§ Problems:
• a. Answer these from the IOMMU patch reply, one answer per line, marked the same way:
(i) Which function does the writer say is called off the back of driver probe?
(ii) On what date was the quoted message sent?
(iii) What manner of agreement does the writer note in parentheses after the Acked-by line?
• b. From the IOMMU patch reply, list every reason the writer gives for not having replied sooner.
• c. Extend the IOMMU patch reply from the point where it stops.

Apologies, I did spot this before, I've just been tied up with other 
things and dropping everything non-critical on the floor, so didn't get 
round to replying before it slipped my mind again.

In summary, I hate it, but mostly because the whole situation of calling 
iommu_probe_device off the back of driver probe is fundamentally broken. 
I'm still a few steps away from fixing that properly, at which point I 
can just as well rip all these little bodges out again. If it really 
does need mitigating in the meantime (i.e. this is real-world async 
probe, not just some contrived testcase), then I can't easily think of 
any cleaner hack, so,

Acked-by: Robin Murphy <robin.murphy@arm.com>

(somewhat reluctantly)

Cheers,
Robin.

> On Mon, May 30, 2022 at 08:07:45PM +0800, yf.wang@mediatek.com wrote:
>> From: Yunfei Wang <yf.wang@mediatek.com>
>>
>> When many devices share the same iova domain, iommu_dma_init_domain()

§ Material:

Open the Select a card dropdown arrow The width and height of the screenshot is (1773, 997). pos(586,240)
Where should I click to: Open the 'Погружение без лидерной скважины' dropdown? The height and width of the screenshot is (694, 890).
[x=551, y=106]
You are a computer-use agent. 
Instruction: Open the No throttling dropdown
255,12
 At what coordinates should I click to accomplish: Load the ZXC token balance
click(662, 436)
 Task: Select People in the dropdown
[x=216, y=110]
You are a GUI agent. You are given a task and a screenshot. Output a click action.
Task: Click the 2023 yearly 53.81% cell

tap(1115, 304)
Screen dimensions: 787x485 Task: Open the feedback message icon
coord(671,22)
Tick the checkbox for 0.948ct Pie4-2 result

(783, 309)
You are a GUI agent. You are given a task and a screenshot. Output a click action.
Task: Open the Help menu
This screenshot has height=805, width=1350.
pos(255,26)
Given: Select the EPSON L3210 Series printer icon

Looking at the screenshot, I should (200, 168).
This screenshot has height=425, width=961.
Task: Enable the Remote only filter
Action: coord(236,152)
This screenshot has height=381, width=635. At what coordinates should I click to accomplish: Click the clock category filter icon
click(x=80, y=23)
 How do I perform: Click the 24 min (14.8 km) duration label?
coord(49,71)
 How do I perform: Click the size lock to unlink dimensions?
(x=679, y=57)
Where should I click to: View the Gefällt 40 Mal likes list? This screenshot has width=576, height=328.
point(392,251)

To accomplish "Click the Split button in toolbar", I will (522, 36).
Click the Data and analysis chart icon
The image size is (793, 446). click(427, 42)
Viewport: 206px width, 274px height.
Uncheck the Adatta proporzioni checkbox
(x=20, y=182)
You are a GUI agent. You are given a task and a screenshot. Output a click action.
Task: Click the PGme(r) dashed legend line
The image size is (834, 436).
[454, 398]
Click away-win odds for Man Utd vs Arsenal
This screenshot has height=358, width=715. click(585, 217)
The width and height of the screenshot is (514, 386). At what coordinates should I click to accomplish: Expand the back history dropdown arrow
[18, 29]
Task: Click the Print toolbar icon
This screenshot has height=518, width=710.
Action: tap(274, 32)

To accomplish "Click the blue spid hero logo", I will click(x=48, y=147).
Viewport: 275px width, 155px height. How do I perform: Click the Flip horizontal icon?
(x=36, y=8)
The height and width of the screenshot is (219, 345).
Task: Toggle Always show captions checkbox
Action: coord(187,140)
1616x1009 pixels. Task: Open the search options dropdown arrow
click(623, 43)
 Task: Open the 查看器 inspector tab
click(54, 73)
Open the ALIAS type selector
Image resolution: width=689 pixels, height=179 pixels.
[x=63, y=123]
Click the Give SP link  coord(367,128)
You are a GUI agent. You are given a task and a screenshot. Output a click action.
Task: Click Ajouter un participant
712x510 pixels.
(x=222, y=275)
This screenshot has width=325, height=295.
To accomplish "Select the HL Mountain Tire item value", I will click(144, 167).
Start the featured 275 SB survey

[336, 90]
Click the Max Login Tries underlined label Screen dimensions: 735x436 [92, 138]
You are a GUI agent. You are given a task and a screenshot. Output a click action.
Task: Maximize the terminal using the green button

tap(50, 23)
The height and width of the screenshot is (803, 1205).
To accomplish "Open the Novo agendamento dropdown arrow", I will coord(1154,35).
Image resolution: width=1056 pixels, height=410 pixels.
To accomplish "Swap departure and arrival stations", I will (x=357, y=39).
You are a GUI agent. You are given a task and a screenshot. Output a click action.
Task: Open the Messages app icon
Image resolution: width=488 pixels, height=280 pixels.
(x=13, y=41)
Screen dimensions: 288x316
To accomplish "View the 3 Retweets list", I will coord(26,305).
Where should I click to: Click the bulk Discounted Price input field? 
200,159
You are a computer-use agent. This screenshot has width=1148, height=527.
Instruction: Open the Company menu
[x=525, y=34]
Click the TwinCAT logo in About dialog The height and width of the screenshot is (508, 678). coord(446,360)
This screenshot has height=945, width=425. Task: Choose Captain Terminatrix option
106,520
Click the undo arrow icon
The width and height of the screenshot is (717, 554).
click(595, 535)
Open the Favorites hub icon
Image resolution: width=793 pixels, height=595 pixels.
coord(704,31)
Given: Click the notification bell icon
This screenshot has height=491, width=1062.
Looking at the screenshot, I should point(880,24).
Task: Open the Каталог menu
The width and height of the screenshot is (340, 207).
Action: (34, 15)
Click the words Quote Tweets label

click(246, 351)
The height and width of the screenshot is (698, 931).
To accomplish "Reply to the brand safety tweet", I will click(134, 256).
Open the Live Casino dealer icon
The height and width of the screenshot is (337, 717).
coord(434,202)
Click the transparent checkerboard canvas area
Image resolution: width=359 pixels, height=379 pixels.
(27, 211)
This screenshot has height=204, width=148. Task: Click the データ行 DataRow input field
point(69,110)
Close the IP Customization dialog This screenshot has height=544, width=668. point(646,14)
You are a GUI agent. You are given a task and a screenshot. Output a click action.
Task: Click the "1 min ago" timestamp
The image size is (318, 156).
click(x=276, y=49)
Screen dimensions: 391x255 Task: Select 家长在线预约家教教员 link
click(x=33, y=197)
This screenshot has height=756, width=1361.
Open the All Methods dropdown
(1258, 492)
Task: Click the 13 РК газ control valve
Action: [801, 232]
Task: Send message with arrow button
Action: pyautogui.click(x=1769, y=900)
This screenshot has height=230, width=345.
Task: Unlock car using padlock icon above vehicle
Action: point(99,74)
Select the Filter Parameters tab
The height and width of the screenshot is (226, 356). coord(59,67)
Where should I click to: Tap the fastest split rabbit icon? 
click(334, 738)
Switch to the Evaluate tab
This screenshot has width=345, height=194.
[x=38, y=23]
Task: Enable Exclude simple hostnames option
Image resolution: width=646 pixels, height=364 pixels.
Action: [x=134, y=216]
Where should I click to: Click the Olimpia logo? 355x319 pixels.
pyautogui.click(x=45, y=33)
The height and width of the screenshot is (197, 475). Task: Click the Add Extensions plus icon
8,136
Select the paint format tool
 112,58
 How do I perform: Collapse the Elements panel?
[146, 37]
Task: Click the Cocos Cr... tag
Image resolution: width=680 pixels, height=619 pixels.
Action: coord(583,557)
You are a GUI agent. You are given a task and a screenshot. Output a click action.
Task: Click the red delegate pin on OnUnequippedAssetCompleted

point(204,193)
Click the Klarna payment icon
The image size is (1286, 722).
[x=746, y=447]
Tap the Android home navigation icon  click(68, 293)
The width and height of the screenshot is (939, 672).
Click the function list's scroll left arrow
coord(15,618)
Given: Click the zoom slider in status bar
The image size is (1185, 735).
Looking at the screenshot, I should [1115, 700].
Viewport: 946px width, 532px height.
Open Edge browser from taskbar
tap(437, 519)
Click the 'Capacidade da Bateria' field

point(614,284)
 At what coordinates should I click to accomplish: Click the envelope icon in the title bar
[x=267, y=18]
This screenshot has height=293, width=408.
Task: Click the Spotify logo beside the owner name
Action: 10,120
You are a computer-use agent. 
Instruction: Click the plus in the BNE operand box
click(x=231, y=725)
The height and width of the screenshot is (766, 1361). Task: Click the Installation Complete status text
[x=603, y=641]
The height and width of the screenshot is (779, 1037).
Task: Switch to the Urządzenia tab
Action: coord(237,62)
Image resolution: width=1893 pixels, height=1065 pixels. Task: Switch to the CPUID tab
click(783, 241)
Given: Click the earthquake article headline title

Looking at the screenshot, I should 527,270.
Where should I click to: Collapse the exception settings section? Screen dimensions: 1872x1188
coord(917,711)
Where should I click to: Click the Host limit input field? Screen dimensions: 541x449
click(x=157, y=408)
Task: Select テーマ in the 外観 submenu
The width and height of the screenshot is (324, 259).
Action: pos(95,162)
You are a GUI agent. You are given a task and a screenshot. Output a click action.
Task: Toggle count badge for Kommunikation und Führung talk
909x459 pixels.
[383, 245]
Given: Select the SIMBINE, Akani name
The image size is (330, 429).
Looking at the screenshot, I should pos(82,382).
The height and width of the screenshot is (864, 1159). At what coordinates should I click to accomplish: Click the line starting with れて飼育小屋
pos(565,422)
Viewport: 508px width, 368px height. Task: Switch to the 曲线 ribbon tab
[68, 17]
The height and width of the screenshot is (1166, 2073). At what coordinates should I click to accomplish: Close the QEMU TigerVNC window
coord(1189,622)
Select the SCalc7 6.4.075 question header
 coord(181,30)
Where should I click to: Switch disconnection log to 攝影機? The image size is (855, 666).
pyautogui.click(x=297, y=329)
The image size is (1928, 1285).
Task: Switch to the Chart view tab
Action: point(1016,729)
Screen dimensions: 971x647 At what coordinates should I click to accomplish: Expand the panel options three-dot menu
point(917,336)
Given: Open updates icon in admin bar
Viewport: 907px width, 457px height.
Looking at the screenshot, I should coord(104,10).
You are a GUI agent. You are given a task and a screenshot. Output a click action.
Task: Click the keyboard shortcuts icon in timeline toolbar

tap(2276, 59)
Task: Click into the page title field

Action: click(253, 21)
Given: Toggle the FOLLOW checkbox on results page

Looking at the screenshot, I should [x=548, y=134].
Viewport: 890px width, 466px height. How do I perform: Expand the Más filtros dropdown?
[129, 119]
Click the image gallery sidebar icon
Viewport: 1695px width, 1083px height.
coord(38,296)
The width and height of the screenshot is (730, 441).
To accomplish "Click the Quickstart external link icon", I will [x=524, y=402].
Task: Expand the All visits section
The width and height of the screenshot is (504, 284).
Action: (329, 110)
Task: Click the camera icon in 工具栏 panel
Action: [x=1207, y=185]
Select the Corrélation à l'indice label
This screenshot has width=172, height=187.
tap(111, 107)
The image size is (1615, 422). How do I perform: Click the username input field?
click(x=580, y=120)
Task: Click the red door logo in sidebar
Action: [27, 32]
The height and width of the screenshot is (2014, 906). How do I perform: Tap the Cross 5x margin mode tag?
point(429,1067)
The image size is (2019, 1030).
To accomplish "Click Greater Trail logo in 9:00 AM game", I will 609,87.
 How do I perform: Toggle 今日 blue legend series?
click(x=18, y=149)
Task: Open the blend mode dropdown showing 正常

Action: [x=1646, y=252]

§ Results:
• a.
(i) iommu_probe_device
(ii) Mon, May 30, 2022
(iii) Somewhat reluctantly

• b.
- Being tied up with other things
- Dropping everything non-critical on the floor
- The matter slipping the writer's mind again

• c.
>> may be called at the same time. The checking of iovad->start_pfn will
>> all get false in iommu_dma_init_domain() and both enter init_iova_domain()
>> to do iovad initialization.
>>
>> Fix this by protecting init_iova_domain() with iommu_dma_cookie->mutex.
>>
>> Exception backtrace:
>> rb_insert_color(param1=0xFFFFFF80CD2BDB40, param3=1) + 64
>> init_iova_domain() + 180
>> iommu_setup_dma_ops() + 260
>> arch_setup_dma_ops() + 132
>> of_dma_configure_id() + 468
>> platform_dma_configure() + 32
>> really_probe() + 1168
>> driver_probe_device() + 268
>> __device_attach_driver() + 524
>> __device_attach() + 524
>> bus_probe_device() + 64
>> deferred_probe_work_func() + 260
>> process_one_work() + 580
>> worker_thread() + 1076
>> kthread() + 332
>> ret_from_fork() + 16
>>
>> Signed-off-by: Ning Li <ning.li@mediatek.com>
>> Signed-off-by: Yunfei Wang <yf.wang@mediatek.com>
>> ---
>>   drivers/iommu/dma-iommu.c | 17 +++++++++++++----
>>   1 file changed, 13 insertions(+), 4 deletions(-)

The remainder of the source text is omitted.